§ **Excerpt from a dataset**
--------------------------------
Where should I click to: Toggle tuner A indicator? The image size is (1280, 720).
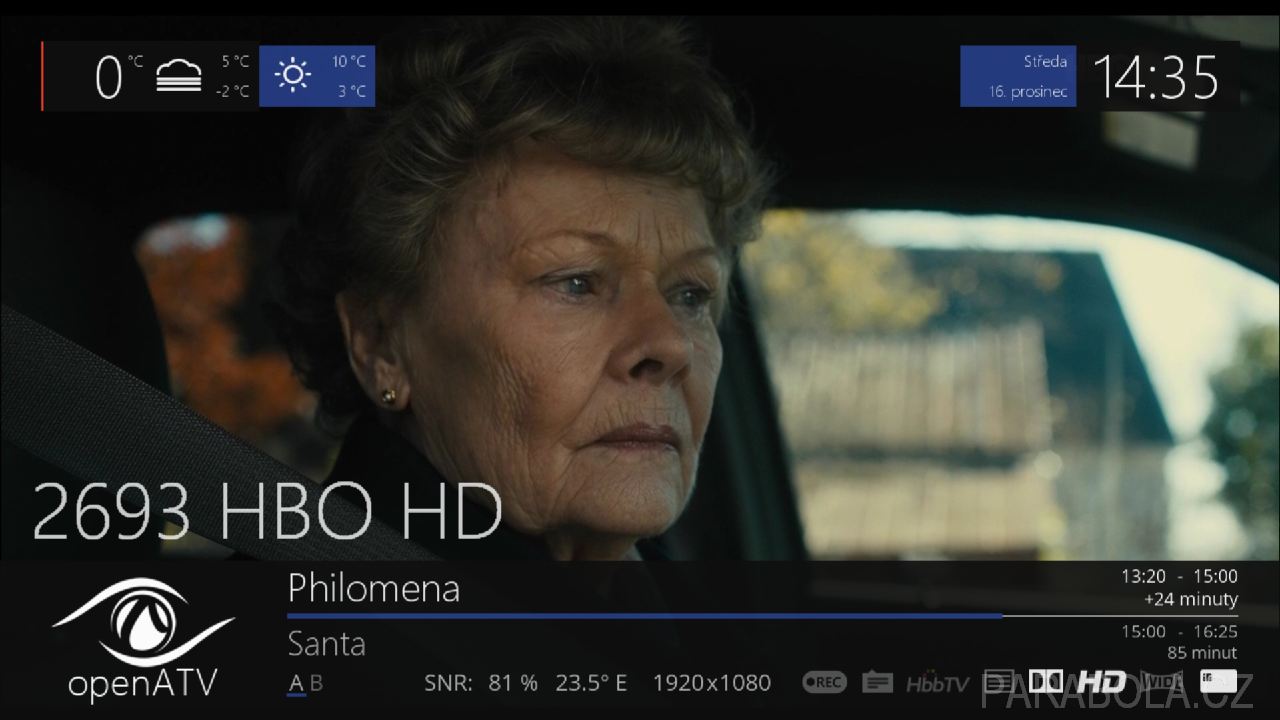[296, 684]
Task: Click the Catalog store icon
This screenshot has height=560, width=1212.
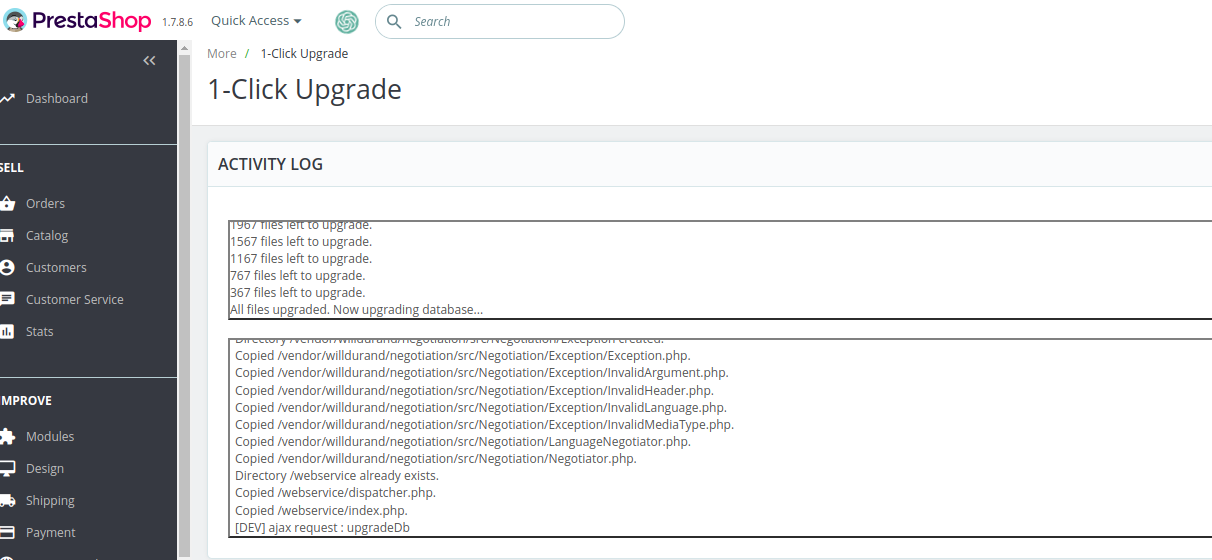Action: (7, 235)
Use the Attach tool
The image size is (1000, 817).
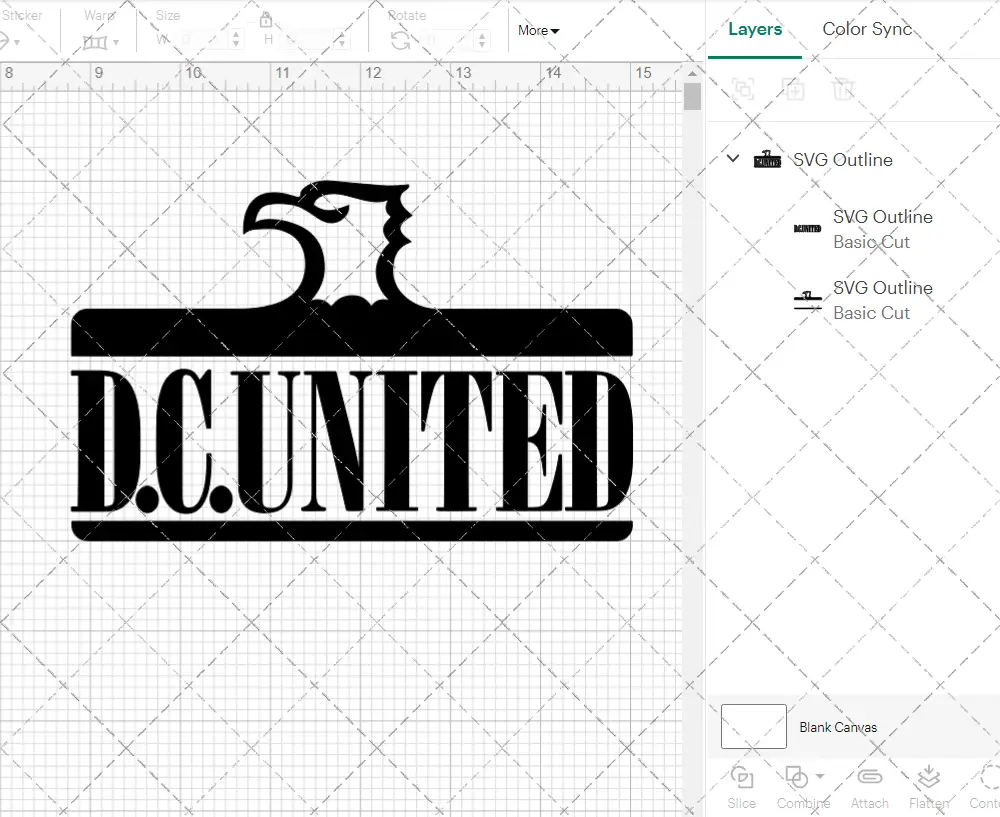[869, 785]
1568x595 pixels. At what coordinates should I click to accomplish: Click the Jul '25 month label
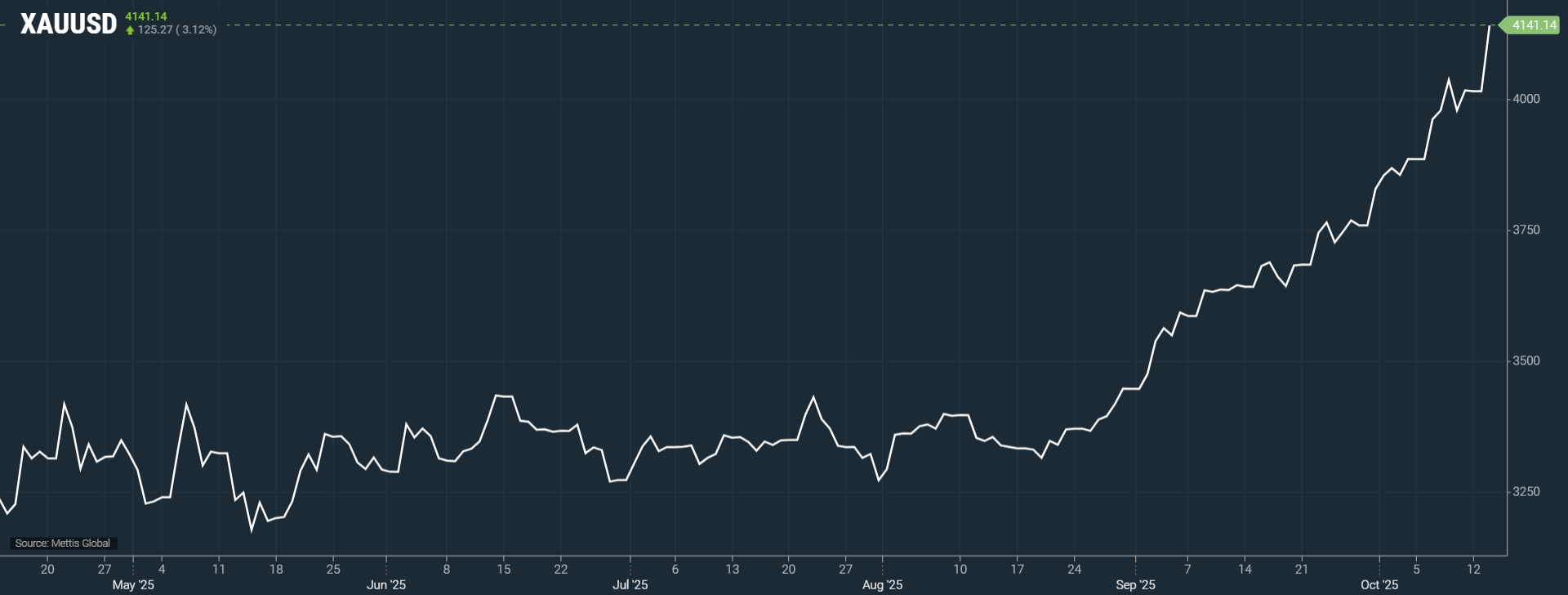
--------------------------------
§ **WHAT NEEDS TO BE DONE**
Reproduce all of the rows above word for word, leaving out the pictures.

§ **RESULT FOR THIS TASK**
Where should I click to: Toggle tuner A indicator? The image size is (1280, 720).
[296, 684]
Task: Click the Catalog store icon
This screenshot has height=560, width=1212.
Action: (7, 235)
Use the Attach tool
The image size is (1000, 817).
[869, 785]
1568x595 pixels. At what coordinates should I click to accomplish: Click the Jul '25 month label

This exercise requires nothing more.